Pero la victoria del mal, a pesar de su espesor, es sólo aparente. La tesis del poeta es que los peor parados del terrorismo islamista (una lacra que tenemos que soportar en Occidente) serán los musulmanes. El proyecto de los perdedores radicales consiste en organizar el suicidio de toda una civilización, pero no es probable que consigan eternizar su culto a la muerte. Son las sociedades árabes sobre las que recaen las consecuencias más fatales del terrorismo islamista.
No se puede contemplar la inacción ante el desafío yihadista islámico, cuya actividad a imponer el terror no cesará: «no viviréis en paz», «es sólo el comienzo de la tormenta». El Estado islámico propone «envenenar el agua y la comida de al menos un enemigo de Alá». El régimen del miedo no puede colonizar la vida de las sociedades.
Después de las elecciones de 2003, un estado del norte de África, Zamfara, declaró que en lo sucesivo su Gobierno se basará en la sharía, que es un código de estrictas leyes islámicas. Uno de los últimos en suscribir la sharía fue el estado de Taraba. En diciembre de aquel mismo año el gobernador, él mismo musulmán, se vio obligado a tomar medidas severas contra los «talibanes».
El famoso levantamiento de inspiración juvenil que se produjo en París en 1968 y que trató de resucitar una comuna basada en la Comuna de 1870 surgida del fermento revolucionario francés despertó al principio regocijo, pero después inquietud. Eran los agentes subversivos que derribarían el orden burgués y liberarían al «hombre nuevo» de una sociedad fracasada, de sus hipocresías y dudosos valores éticos.

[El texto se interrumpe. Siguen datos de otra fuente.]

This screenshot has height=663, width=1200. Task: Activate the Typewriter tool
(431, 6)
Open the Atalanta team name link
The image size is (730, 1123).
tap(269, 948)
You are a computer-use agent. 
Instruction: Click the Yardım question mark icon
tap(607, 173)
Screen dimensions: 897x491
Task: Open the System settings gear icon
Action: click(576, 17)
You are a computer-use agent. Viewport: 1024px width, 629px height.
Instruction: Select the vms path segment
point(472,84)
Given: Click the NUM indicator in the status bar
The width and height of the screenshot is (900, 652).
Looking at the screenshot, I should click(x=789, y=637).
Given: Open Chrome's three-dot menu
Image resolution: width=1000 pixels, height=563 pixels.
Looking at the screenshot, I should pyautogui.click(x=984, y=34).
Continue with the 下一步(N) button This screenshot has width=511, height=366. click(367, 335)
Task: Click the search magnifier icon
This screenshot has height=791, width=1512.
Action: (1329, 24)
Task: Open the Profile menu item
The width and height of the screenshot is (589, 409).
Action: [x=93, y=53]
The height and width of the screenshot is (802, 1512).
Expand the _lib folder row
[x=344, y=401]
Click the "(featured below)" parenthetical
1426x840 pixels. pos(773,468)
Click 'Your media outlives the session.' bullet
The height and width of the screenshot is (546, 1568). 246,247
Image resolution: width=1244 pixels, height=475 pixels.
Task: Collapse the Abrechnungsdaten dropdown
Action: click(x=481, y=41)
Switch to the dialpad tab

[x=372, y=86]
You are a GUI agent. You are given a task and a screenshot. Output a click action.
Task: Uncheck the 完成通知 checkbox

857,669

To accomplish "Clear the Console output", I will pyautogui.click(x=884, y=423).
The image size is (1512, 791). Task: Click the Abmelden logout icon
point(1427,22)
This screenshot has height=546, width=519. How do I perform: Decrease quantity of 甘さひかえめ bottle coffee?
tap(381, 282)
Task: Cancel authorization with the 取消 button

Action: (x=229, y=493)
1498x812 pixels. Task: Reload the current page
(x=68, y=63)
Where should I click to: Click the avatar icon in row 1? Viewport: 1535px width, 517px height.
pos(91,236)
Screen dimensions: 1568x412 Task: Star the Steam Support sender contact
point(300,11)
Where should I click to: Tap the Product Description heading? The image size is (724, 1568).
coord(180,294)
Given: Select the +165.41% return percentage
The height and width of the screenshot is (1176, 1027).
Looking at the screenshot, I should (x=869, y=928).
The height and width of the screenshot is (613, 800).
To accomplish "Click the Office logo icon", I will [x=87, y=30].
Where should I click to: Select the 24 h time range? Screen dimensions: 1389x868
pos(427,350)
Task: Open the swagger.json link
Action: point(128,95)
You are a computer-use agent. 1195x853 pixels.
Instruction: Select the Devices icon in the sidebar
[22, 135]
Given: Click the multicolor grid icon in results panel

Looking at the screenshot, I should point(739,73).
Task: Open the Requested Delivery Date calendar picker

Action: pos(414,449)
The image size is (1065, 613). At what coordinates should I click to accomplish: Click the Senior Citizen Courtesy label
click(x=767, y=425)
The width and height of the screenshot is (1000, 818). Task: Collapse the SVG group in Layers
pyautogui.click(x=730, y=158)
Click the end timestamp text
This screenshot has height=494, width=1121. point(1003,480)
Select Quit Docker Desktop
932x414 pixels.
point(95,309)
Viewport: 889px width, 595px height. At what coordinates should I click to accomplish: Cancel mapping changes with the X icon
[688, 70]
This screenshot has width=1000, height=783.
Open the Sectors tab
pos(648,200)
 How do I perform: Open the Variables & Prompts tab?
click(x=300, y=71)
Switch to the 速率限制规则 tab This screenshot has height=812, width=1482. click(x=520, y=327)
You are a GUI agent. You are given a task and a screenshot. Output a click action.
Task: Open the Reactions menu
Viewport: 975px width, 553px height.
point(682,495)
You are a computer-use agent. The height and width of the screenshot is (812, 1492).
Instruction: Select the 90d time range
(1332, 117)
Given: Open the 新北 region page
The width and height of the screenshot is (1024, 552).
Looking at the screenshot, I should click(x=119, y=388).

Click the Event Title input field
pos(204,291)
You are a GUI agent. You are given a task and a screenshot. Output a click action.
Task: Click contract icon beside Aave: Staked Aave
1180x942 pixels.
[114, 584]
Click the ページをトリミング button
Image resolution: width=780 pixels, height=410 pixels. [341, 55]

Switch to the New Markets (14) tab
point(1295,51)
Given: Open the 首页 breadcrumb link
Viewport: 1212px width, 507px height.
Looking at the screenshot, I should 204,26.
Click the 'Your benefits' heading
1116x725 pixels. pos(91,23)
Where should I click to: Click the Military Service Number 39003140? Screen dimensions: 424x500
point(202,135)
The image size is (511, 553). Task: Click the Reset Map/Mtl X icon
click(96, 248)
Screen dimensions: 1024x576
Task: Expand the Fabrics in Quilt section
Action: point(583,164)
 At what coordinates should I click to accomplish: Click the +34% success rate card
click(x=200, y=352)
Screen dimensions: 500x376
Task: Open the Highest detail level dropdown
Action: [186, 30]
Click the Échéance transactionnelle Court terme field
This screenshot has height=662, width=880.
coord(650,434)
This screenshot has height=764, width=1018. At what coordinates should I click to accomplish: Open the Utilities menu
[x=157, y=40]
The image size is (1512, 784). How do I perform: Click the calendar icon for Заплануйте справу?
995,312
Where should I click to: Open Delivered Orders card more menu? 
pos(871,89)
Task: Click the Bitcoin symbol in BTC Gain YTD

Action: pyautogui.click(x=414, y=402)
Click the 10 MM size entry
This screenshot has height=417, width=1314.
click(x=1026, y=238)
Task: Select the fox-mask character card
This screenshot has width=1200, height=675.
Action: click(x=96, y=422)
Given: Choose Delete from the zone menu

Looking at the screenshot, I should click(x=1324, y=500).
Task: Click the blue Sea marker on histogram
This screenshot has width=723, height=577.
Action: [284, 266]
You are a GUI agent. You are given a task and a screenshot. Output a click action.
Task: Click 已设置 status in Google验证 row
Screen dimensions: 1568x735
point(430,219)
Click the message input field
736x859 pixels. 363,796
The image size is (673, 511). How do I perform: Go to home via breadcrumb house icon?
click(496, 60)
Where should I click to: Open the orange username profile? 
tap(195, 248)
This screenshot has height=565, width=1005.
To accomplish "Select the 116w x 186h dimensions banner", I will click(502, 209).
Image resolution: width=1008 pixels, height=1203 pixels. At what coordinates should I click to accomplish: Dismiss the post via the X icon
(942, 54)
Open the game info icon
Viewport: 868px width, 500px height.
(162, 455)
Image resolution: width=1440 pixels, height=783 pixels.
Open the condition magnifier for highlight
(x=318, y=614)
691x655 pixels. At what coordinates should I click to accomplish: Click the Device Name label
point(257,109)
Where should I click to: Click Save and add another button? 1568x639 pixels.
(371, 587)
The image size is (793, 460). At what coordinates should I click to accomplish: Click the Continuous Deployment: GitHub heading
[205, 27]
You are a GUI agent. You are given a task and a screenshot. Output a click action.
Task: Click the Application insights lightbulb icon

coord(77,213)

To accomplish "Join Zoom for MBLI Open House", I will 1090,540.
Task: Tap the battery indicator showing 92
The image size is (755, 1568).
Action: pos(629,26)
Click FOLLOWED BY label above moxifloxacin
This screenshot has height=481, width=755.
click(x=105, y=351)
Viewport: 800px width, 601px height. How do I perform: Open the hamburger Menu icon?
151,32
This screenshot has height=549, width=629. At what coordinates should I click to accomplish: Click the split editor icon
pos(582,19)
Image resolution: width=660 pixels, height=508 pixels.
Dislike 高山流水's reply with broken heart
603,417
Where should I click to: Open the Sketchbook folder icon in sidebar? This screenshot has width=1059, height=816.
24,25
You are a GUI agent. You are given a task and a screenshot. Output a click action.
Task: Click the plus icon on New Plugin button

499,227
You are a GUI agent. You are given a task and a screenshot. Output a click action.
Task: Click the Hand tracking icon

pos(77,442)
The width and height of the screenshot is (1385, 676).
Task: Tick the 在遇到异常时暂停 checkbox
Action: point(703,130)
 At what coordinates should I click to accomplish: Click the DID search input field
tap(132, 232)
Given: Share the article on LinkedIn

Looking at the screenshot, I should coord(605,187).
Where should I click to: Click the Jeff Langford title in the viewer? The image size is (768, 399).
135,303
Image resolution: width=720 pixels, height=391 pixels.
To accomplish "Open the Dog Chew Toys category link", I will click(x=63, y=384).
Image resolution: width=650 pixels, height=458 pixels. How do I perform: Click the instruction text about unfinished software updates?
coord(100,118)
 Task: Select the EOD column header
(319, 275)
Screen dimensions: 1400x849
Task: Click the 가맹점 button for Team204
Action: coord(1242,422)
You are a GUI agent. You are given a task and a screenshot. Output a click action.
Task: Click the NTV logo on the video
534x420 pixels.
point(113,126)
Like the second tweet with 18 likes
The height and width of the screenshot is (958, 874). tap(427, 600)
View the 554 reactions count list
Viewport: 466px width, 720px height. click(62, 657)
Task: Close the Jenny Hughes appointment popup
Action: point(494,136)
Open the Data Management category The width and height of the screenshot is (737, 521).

Contra esa misma sociedad materialista y decadente se vuelve ahora el fundamentalismo intolerante, violento y blasfemo, la barbarie de los Elegidos contra el resto.
Entre la respuesta mínima exigible, la tendencia hacia la unidad política como proyecto normal de convivencia pacífica, y la respuesta límite de un conflicto armado, deberán realizarse respuestas inmediatas no sólo de prevención porque el bien no admite ninguna tibieza sino la justicia y la verdad. No es violencia moral detener la mano del asesino sobre la víctima. Es obligatorio apartar al criminal de la víctima, frenar el inmoderado ascenso y el flujo masivo de la población musulmana en Europa. No puede organizar ningún Estado democrático el bien junto con el mal, contraviniendo el principio absoluto de la moralidad en el ámbito estatal.
El mismo progreso social tiene lugar sólo porque la fuerza social organizada se ha dejado inspirar por las exigencias morales y las ha convertido en ley moral de vida. Es necesario el bien organizado. La norma moral de la vida social será el principio del respeto a la dignidad de cada vida humana. El principio moral exige una oposición real a los crímenes como un medio legítimo que limita el mal. La coacción es necesaria cuando está en juego la paz y la seguridad de toda la sociedad.